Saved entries
>>>>
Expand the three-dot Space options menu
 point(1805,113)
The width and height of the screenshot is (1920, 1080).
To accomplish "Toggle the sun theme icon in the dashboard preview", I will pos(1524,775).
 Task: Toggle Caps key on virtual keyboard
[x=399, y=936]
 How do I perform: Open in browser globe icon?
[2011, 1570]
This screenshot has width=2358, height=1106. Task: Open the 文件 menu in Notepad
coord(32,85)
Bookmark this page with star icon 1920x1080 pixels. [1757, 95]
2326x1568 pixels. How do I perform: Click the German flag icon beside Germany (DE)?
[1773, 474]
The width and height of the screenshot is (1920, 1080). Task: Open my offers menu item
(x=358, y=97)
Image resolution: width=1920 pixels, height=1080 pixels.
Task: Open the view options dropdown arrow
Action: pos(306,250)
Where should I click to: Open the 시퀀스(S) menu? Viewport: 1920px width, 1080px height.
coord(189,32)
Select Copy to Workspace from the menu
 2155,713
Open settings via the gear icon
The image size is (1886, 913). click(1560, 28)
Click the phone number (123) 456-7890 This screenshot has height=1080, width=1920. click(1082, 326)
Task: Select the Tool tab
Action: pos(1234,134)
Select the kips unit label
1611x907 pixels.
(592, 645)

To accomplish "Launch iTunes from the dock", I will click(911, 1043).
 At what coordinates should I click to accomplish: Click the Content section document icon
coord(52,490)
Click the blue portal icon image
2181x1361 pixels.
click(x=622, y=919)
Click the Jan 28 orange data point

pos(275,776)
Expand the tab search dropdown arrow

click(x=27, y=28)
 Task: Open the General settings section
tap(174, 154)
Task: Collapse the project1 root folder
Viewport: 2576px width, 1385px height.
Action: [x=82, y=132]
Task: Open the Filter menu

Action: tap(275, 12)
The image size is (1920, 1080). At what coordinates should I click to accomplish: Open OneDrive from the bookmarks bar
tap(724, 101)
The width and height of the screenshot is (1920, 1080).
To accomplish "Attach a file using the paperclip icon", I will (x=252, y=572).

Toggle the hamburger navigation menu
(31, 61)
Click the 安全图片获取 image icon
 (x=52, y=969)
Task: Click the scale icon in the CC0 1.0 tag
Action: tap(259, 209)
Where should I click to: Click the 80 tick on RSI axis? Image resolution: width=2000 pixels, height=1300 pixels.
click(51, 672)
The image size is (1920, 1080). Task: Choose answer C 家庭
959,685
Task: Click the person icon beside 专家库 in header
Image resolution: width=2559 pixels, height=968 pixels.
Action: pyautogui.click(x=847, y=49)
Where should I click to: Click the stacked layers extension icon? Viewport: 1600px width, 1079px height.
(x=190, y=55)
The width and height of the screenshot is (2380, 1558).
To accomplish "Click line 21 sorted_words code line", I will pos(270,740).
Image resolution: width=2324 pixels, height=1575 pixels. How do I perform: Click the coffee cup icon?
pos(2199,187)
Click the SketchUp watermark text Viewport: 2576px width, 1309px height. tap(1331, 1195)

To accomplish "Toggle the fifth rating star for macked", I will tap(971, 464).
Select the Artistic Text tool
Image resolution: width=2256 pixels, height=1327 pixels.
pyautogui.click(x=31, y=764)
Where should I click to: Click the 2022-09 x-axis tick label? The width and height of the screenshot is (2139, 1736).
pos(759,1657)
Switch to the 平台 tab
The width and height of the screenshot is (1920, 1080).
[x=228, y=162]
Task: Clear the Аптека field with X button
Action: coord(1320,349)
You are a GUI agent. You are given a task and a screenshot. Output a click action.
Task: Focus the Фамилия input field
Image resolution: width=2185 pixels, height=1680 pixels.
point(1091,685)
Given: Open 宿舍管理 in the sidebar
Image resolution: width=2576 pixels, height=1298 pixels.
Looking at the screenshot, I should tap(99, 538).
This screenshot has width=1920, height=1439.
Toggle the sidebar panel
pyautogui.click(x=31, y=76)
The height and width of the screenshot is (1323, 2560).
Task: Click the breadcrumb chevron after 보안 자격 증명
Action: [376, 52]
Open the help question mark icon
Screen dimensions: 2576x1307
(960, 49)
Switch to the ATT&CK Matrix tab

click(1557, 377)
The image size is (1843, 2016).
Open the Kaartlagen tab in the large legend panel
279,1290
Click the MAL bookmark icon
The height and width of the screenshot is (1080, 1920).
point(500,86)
<<<<
- EXERCISE BRIEF: Take the line containing "This screenshot has width=1920, height=1439." as the first line and the last line of the data above as the final one. Write out these lines and all between them exactly.

- EXERCISE RESPONSE:
This screenshot has width=1920, height=1439.
Toggle the sidebar panel
pyautogui.click(x=31, y=76)
The height and width of the screenshot is (1323, 2560).
Task: Click the breadcrumb chevron after 보안 자격 증명
Action: [376, 52]
Open the help question mark icon
Screen dimensions: 2576x1307
(960, 49)
Switch to the ATT&CK Matrix tab

click(1557, 377)
The image size is (1843, 2016).
Open the Kaartlagen tab in the large legend panel
279,1290
Click the MAL bookmark icon
The height and width of the screenshot is (1080, 1920).
point(500,86)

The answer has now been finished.